Cinq Espagnols se surnommant "la meute" ont été condamnés ce jeudi à neuf ans de prison en Espagne pour des abus sexuels commis sur une jeune femme qu'ils avaient eux-mêmes filmés. Le viol n'a cependant pas été retenu, suscitant une vague de protestations.


Ils se sont vantés de leur agression en diffusant une vidéo

Les cinq Sévillans âgés de 27 à 29 ans s'étaient eux-mêmes vantés de leurs actes. Sur un groupe de messagerie WhatsApp intitulé "la meute", ils s'étaient envoyé une vidéo des faits, avec le message "en train d'en baiser une à cinq". Ce petit film est devenu une des pièces centrales de leur procès.

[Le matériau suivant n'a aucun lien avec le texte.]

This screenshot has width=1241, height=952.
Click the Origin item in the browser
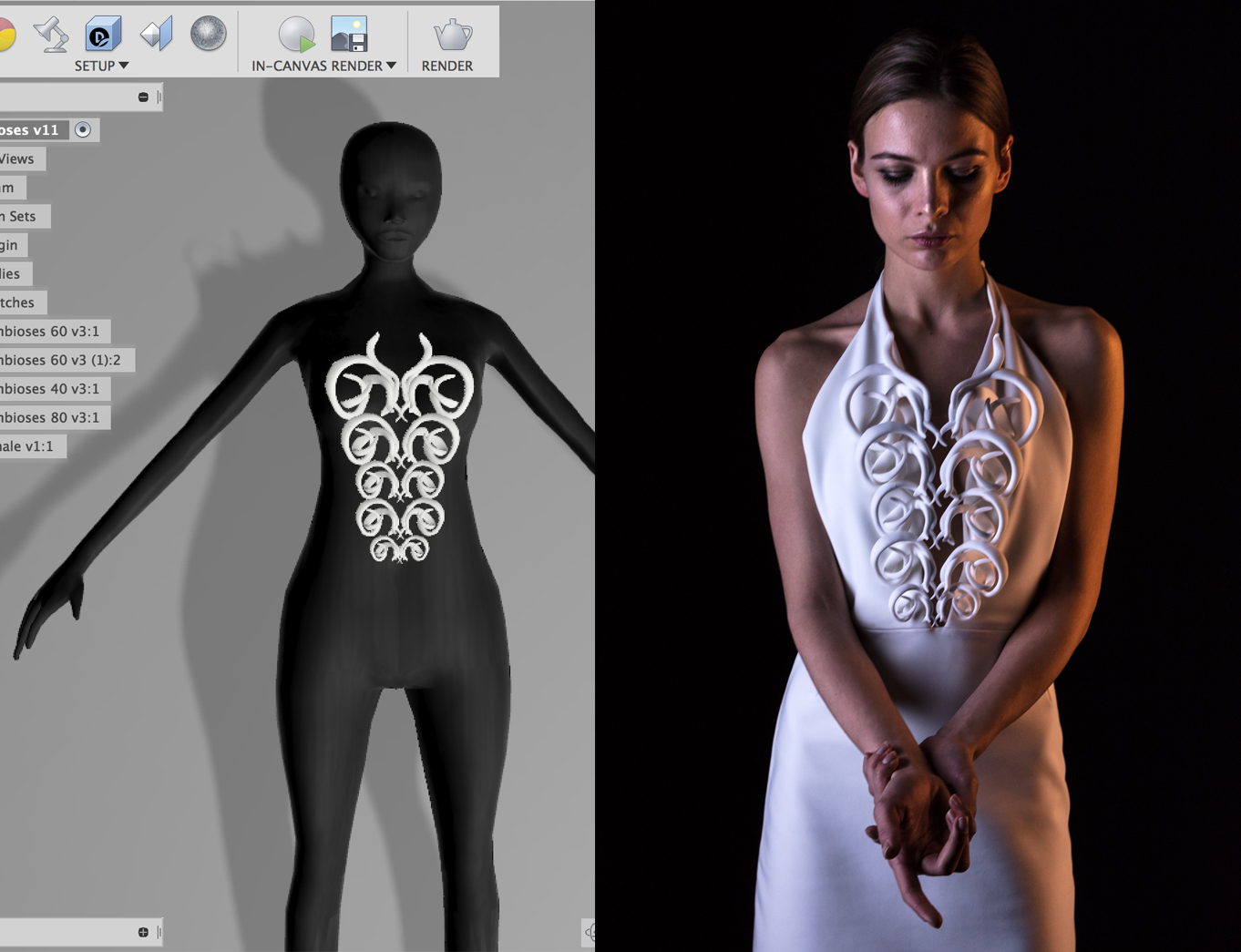9,245
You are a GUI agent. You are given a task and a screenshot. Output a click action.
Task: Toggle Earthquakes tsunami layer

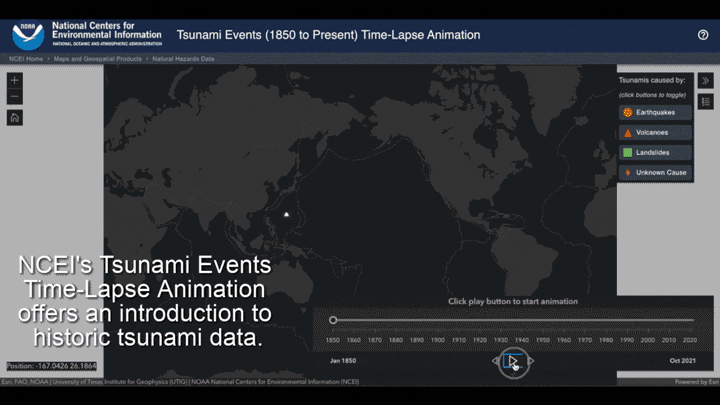point(655,112)
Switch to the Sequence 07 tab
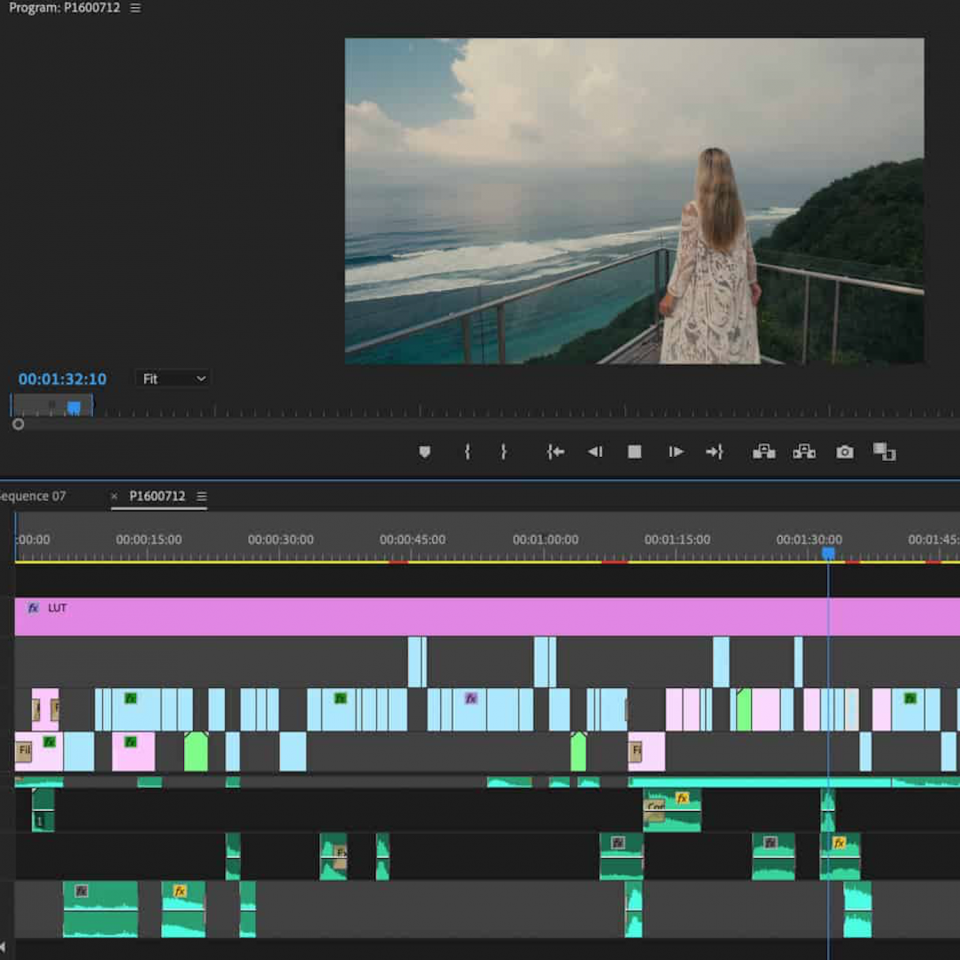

Le jugement du tribunal de Navarre (nord) était particulièrement attendu en Espagne, sept semaines après la "grève générale féministe" sans précédent et les énormes manifestations du 8 mars. Ce jour-là, une Espagnole sur deux aurait revendiqué ses droits d'une façon ou d'une autre, selon une enquête de l'institut MyWord.

Ce n'est pas un abus sexuel, c'est un viol

Les juges ont condamné chacun des cinq prévenus à neuf ans de prison pour "abus sexuel" sur une jeune Madrilène de 18 ans, aggravé d'"abus de faiblesse". Ils devront verser une indemnisation de 50.000 euros à la victime, qu'ils n'ont plus le droit d'approcher ni de contacter pendant 15 ans. Mais les magistrats n'ont pas retenu l'accusation de viol, pour lequel le Code pénal espagnol stipule qu'il doit y avoir "intimidation" ou "violence".

La peine de prison infligée est très inférieure aux réquisitions du parquet qui demandait 22 ans et 10 mois à l'encontre de chacun des prévenus.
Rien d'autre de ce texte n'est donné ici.